▶ [TASK DETAILS]:
Reproduce every line of the records word for word, from the line containing "Identify the location of heading-level-marker-h2: H2." down to the line containing "(640, 117).", including both of those lines, and leave the pictures out.

▶ [DATA FOR THIS EXERCISE]:

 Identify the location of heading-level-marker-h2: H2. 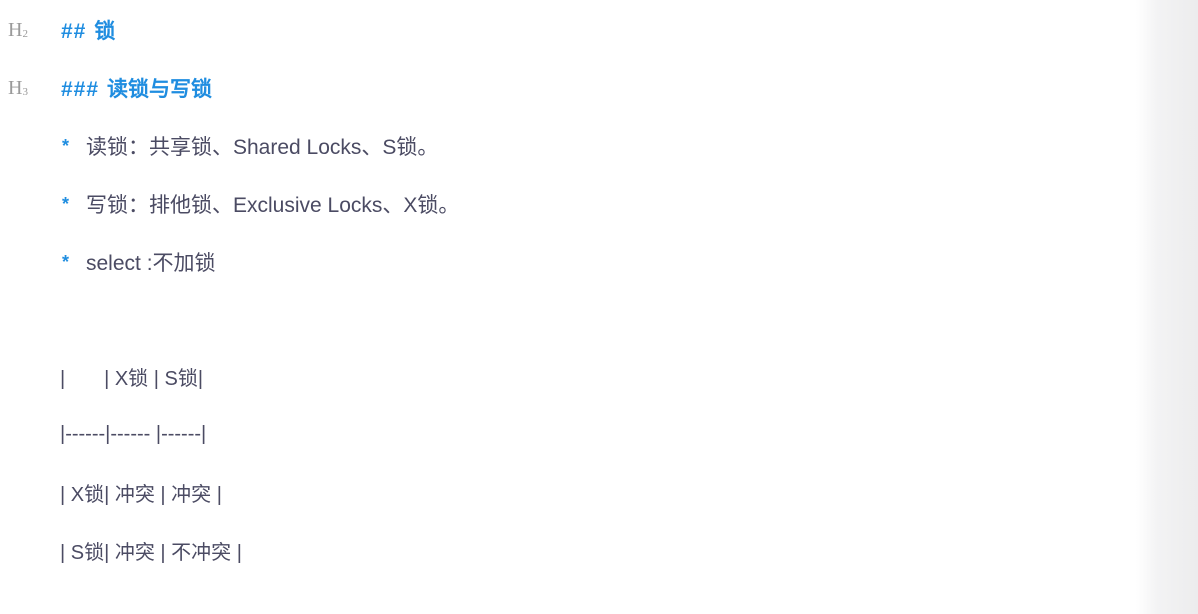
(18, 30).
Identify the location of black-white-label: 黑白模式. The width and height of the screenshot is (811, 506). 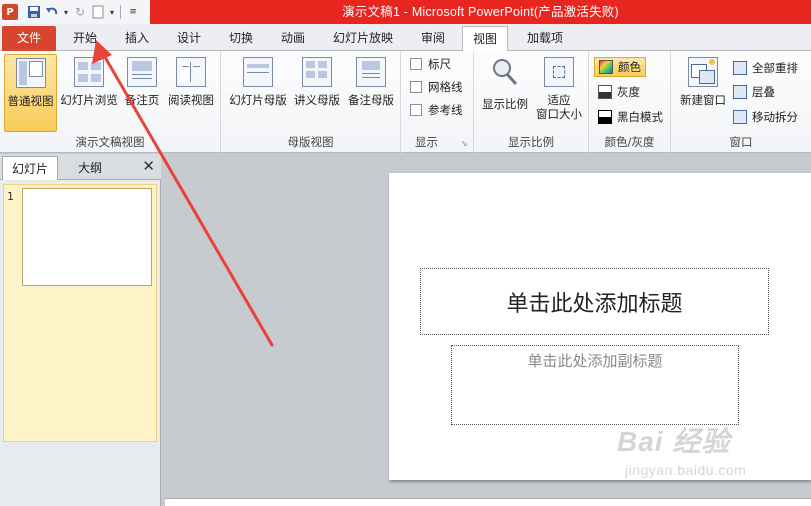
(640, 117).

...

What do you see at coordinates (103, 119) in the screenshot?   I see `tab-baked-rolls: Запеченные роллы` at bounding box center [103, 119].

▶ [OUTPUT]:
 Identify the location of heading-level-marker-h2: H2. 
(18, 30).
Identify the location of black-white-label: 黑白模式. The width and height of the screenshot is (811, 506). 
(640, 117).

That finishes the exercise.